(Stored records)
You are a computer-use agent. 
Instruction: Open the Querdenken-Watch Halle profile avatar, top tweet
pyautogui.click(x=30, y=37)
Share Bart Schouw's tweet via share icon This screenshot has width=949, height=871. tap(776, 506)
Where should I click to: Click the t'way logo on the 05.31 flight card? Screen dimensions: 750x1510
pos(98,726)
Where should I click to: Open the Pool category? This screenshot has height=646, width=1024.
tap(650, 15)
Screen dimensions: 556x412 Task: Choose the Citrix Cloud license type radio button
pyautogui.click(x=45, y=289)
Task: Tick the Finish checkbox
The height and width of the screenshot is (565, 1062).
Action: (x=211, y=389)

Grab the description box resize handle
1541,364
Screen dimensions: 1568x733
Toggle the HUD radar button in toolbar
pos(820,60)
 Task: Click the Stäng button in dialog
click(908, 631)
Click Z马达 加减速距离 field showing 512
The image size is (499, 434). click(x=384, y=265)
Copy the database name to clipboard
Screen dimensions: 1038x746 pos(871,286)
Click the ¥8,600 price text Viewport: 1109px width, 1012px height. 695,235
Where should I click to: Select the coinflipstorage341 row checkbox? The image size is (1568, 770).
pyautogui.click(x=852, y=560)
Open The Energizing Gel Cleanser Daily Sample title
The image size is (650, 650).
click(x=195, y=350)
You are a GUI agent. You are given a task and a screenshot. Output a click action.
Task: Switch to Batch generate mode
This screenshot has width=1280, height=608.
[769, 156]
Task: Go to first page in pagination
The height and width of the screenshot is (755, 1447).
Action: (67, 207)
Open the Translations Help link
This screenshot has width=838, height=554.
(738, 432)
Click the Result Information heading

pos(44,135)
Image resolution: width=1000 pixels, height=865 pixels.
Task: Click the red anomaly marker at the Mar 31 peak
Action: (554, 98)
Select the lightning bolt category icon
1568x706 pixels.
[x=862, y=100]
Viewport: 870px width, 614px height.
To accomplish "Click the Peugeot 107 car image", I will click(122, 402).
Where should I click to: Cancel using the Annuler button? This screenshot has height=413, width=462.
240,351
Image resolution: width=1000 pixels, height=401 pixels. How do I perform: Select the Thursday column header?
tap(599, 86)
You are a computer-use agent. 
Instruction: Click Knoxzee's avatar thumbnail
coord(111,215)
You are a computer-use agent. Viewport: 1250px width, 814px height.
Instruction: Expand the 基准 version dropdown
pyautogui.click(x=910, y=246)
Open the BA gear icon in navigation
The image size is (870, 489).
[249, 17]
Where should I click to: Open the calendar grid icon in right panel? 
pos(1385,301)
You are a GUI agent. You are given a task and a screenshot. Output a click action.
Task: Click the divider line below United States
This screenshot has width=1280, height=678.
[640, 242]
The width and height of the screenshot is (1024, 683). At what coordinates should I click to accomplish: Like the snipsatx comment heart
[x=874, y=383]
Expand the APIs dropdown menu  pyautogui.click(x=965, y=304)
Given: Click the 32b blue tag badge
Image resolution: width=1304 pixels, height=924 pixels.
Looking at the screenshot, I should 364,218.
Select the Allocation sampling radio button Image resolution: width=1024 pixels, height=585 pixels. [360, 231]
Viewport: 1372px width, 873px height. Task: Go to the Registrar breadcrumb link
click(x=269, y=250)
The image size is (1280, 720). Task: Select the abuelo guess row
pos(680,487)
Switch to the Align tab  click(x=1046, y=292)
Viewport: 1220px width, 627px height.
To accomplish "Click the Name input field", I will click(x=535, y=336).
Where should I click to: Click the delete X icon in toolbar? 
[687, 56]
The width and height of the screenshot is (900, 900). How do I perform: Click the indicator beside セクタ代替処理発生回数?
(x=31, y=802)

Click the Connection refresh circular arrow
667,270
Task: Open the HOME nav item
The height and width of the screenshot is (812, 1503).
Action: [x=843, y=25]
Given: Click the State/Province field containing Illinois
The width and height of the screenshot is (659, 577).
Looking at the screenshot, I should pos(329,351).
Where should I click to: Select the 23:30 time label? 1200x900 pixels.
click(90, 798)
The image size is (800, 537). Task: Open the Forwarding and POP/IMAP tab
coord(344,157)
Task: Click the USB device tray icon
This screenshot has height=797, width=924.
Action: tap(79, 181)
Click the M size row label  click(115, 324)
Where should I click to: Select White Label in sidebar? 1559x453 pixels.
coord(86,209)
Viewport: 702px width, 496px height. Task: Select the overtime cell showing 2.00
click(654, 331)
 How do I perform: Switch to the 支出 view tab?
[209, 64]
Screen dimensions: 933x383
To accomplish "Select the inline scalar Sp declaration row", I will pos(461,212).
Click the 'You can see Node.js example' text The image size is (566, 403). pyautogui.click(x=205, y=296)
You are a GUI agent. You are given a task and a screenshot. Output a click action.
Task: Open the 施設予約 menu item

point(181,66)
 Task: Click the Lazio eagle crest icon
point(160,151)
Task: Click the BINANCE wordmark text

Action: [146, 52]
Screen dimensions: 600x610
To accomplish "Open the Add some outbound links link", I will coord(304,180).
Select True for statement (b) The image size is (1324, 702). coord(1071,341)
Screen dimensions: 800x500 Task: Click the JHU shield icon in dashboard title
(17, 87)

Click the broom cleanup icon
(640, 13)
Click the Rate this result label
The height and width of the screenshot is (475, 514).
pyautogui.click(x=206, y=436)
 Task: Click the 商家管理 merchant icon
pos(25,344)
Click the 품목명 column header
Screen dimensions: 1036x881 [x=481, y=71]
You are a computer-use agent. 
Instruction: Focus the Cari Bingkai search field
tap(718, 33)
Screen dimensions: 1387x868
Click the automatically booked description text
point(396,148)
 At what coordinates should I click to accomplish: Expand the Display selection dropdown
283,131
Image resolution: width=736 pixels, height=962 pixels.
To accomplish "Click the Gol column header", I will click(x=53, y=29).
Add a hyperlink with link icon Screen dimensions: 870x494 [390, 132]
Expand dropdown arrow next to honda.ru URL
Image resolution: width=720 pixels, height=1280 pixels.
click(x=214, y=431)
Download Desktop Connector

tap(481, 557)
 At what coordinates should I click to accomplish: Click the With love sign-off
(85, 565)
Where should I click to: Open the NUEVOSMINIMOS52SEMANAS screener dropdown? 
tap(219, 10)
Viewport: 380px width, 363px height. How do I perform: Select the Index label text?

Task to carry out
Extract each line holding the word "will" from the records.

Exercise output
To accomplish "Click the Peugeot 107 car image", I will click(122, 402).
To accomplish "Click the Name input field", I will click(x=535, y=336).
To accomplish "Select the inline scalar Sp declaration row", I will pos(461,212).
To accomplish "Open the Add some outbound links link", I will coord(304,180).
To accomplish "Click the Gol column header", I will click(x=53, y=29).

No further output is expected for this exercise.